When visiting a Chicago Tribune website, I did a quick Alt Control Delete and brought up the Windows Task Manager. Current PF Usage was almost 400 MB. CPU Usage bounced between 8 - 20 %. (Note that I’m not calculating pi to the ten trillionth decimal place. I’m just sitting and reading.)
Is PF Usage = RAM usage? If so, why does my PC need so much RAM to just sit there on a static web page?
>>> Also, I then cut and pasted a news item from the Chicago Tribune site onto an MS Word document. Didn’t work. A MS Word alert window popped open and said: “There is insufficient memory on disk space. Close extra windows and save your work.”
Huh? I had only 2 windows open–the Chicago Trib’s and my MS document. My Dell has a ~ 2.3 gig processor, 520 MB RAM, and tons of room on the HD.
What gives?
(Just sitting here typing on SDMB takes 369 MB of RAM, or whatever. Why?)
Did you look in the processes tab to see what exactly is using that memory? press mem usage to sort the table in order of most at the top least at the bottom. My total mem usage here is about 355MB, but Explorer is only using about 25MB to display the SDMB.

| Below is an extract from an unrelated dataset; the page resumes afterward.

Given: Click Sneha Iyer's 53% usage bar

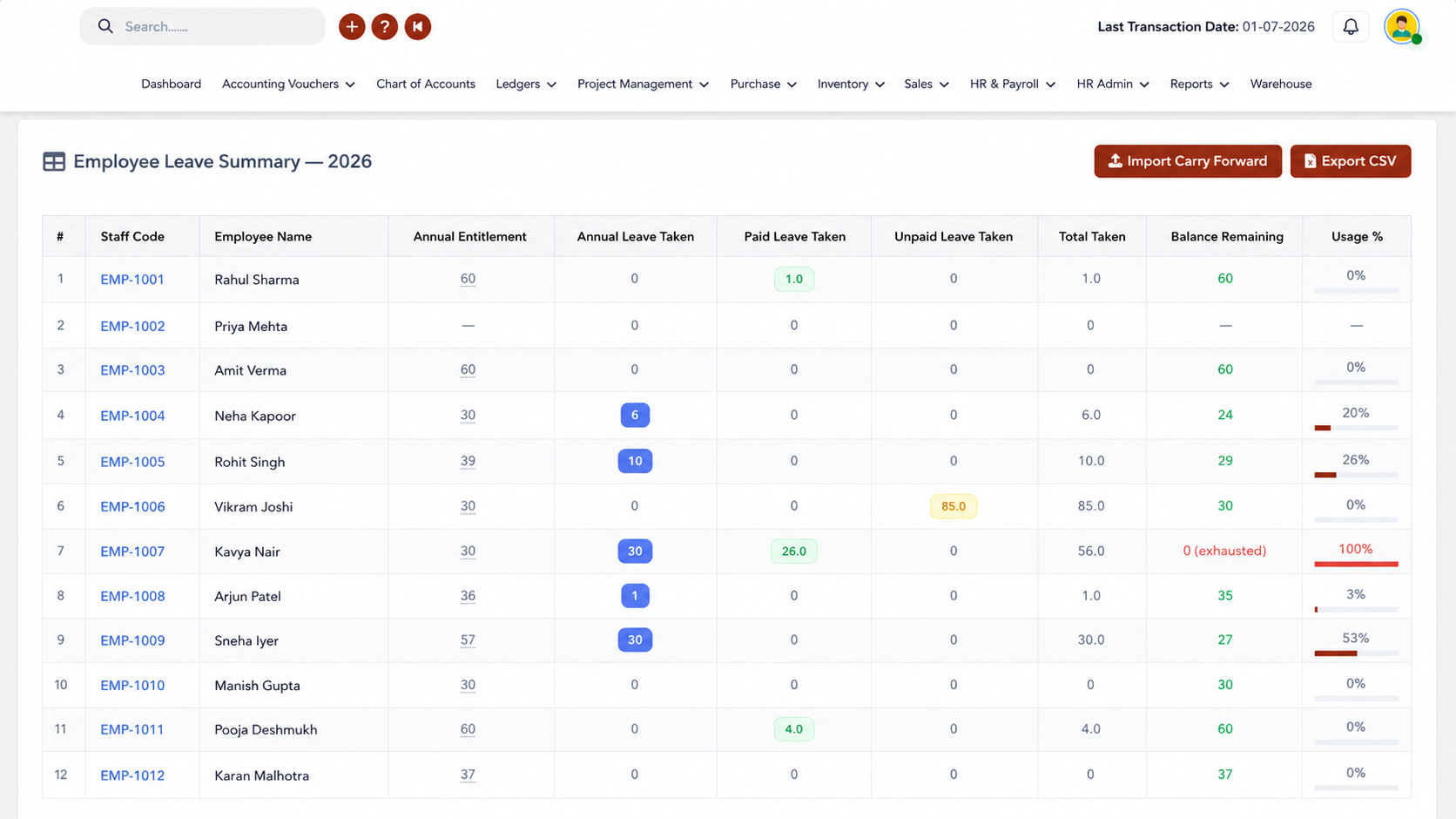Looking at the screenshot, I should [x=1356, y=653].
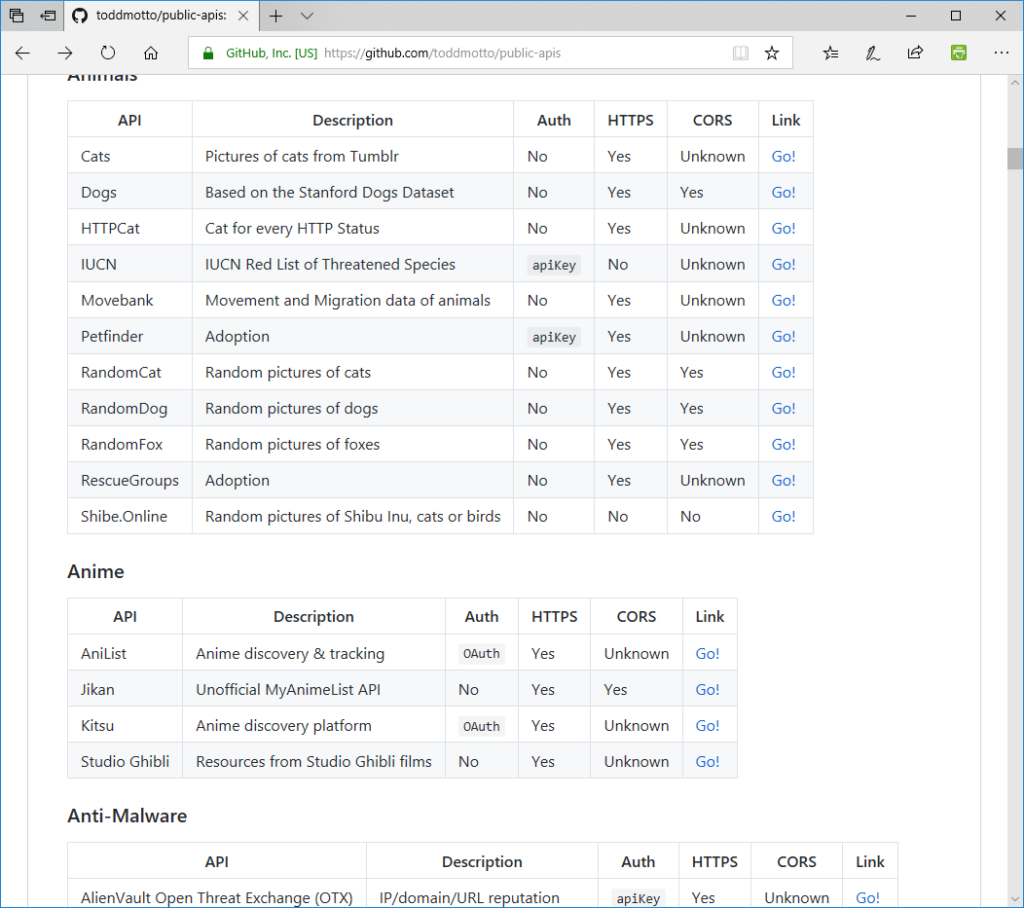The image size is (1024, 908).
Task: Click the Forward navigation arrow
Action: pyautogui.click(x=65, y=53)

Also, windows is doing a surprising amount of work, constantly polling for and responding to messages. There’s an app that tracks windows messages (that tell windows something happened) and when you move amouse around the messages zoom by, because of all the mouseover events in all the apps and stuff.
Not a very technical answer, but basically it takes that much memory for the OS to be running.
There is a common misconception (partly sponsored by makers of quixotic software that “reduced memory usage” and misunderstandings of various technical issues) that having less memory in use is a Good Thing. It isn’t. Ideally, you’d want almost all your RAM to be in active use (or holding “standby” data, just in case)
Empty nonvolatile (HDD) storage has value, because you can’t “dump” its current contents elsewhere quickly and retrievably when you need more. Empty RAM is just wasted potential. A certain amount is nice, so you can load new data without first swapping the current contents to the HDD swap file, but this benefit is minimal on today’s machines, which typically have memory in 100s/1000s of megabytes (My PCs have more MB than the first half-dozen hard drives I owned!) Today’s PCs rarely “thrash” (spend all their time moving data between the swap file and RAM) except under extremely heavy multitasking loads.
if I had 512 MB, and was only using the browser, I’d be quite happy if 400MB+ were alloted to the browser, 64MB were being used by the OS, and the rest was a “reserve”. If my browser was only allotted 100MB (half of which would be my browser cache) that would leave 300 MB of RAM wasted, useless.
There is actually very little need for even 50MB reserve – that’s a lot of bytes, and though the system bus would be able to fill it quickly, there would be very little computational need to do so on a typical desktop.